Note that this core runs at ~100 MHz to get equivalent performance (cycle accurate timings) to the original 4.77 MHz 8088. The big deal is the relatively small number of LUTs used, leaving plenty of room for more stuff.
The result is the MCL86, which is basically a 7-instruction, 32-bit micro-sequencer. Some of the micro-sequencer's instructions are specialized so as to allow it to rapidly decode instructions as well as nest function calls. With these seven instructions, I was able to microcode all of the 8086 opcodes in a relatively small number of micro-sequencer clocks.
A video of this running 8088mph would be awesome, they already have a number of videos of this running other stuff on a PC: https://www.youtube.com/channel/UC9B3TaEUon-araO2j7tp9jg EDIT: There is a video of it runnin 8088 mph that polpo linked!
Exactly. This is a "old is new" kind of design. Back when logic was so expensive as to make computers almost impossible, designs were build around a small number of execution units on a small number of buses and a comparatively compact microcode table that could share them sequentially. So you only needed one adder because the IP increment and ALU operation could share it on different clocks.
Then once there was space to put all the stuff needed for a single instruction on the die, we found ourselves clock-limited by long logic depth and started splitting the functions out across "pipeline" stages, which begat RISC, and we've never looked back.
But all that being said: this design is totally cheating. Sure, the logic takes only 308 LUTs. But the microcode is stored in 4 block RAMs, which a quick Google tells me are 36kbit a piece.
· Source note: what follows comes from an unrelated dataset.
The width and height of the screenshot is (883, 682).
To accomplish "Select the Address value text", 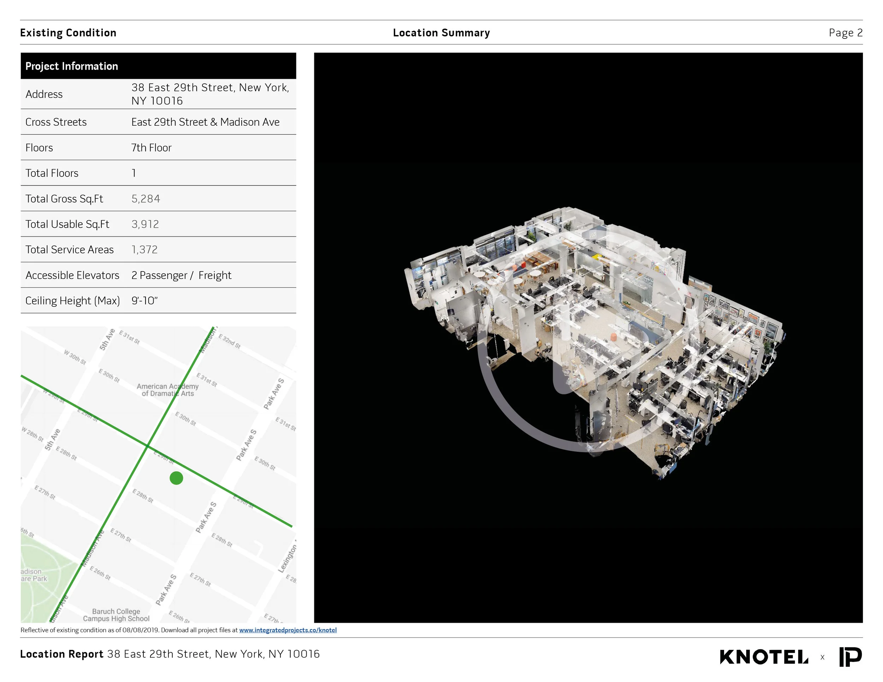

That's a much more significant chunk of chip resources than is implied in the linked article.
Perhaps in terms of gates, but LUTs represent a much larger fraction of resources on an FPGA than the block RAMs. In other words, if you wanted to pack a lot of these onto an FPGA you'd run out of LUTs before block RAM.
I'm too lazy to look up numbers for the Kintex-7 part in question, but I'm almost certain you're wrong on this. A block RAM is a big chunk of die, and there are comparatively few of them to go around. A LUT is a tiny object (comparable in computation power to 10-50 dedicated transistors) and there are hundreds of thousands of them on the FPGA.
I'm willing to bet lots that 4/n_block_ram > 308/n_lut.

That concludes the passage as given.